Subíamos la montaña como peregrinos del fin.
El aire era denso, tan pesado que las piedras parecían respirar, y cada paso sonaba como un lamento antiguo. Éramos muchos, pero nadie hablaba. La cima nos llamaba, una voz muda que prometía salvación o juicio.
Cuando por fin alcanzamos el último tramo, el silencio se rompió. Desde abajo, una masa oscura comenzó a formarse —una nube, pero no de agua—, sino de polvo, ceniza y murmullos. Su cuerpo giraba como un cilindro inmenso, un tornado horizontal que devoraba todo lo que tocaba. La vi ascender con furia divina, levantando tierra, huesos, raíces, y comprendí que no era una tormenta... era la purga.
La multitud se dispersó, corriendo en direcciones que ya no existían. Algunos lloraban, otros rezaban. Yo solo observé su avance. No era el fin del mundo, sino la verdad del mundo: aquello que devora lo inútil, lo falso, lo que ya no sirve.
“¡Al agua!”, grité con el alma desgarrada. “¡Cuando llegue, saltaremos!”
Solo tres me siguieron, los únicos que creyeron. Los demás quedaron paralizados, envueltos por la sombra que los tragó sin un grito.
Nos lanzamos al vacío y el viento rugió como un dios de piedra. El impacto fue brutal, el agua helada cortó la piel y el tiempo pareció detenerse. Permanecimos sumergidos mientras arriba el rugido del cataclismo se disolvía.

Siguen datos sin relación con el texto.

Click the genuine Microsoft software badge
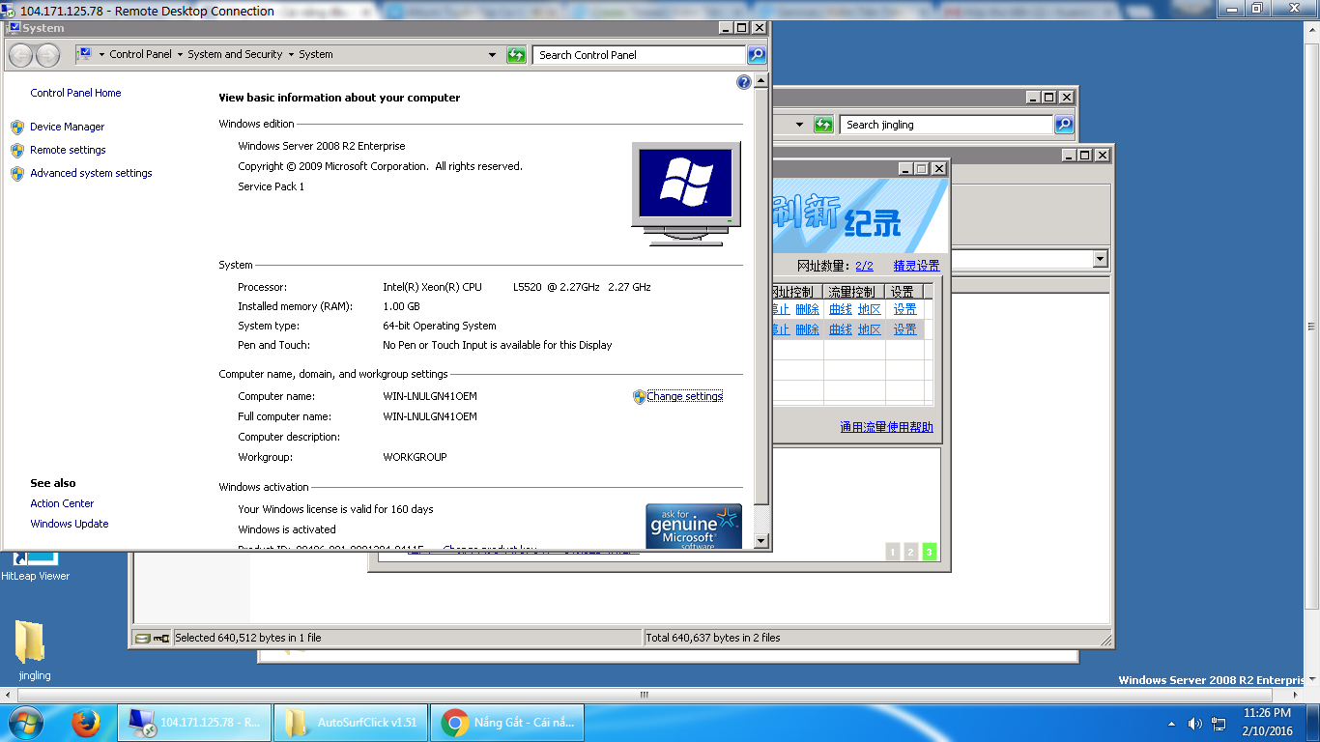The height and width of the screenshot is (742, 1320). [x=694, y=527]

Hasta que, de pronto… silencio.
Emergimos. La nube se había deshecho como un espectro vencido. El mundo había cambiado, o quizá solo nosotros.
A nuestro alrededor ya no había ruinas ni fuego, sino una laguna clara, dentro de un hotel abandonado. Columnas quebradas, cortinas grises, el eco de lo que alguna vez fue lujo.
Caminé hacia la orilla. Mis compañeros me miraron, temblando pero vivos. Entonces se acercó un hombre de rostro indefinido, de traje antiguo, con los ojos hundidos en sombra.
Sonrió levemente y dijo:
“Así que era cierto… tus historias temerarias.”
Solo asentí. Nadie más debía entender.
El precio de ver venir la oscuridad es cargar con ella, hasta que pasa por ti sin destruirte.
Y supe, mientras la niebla se disipaba, que aquella nube no había venido a matarnos… sino a medirnos.
Y que el juicio, al final, había sido justo.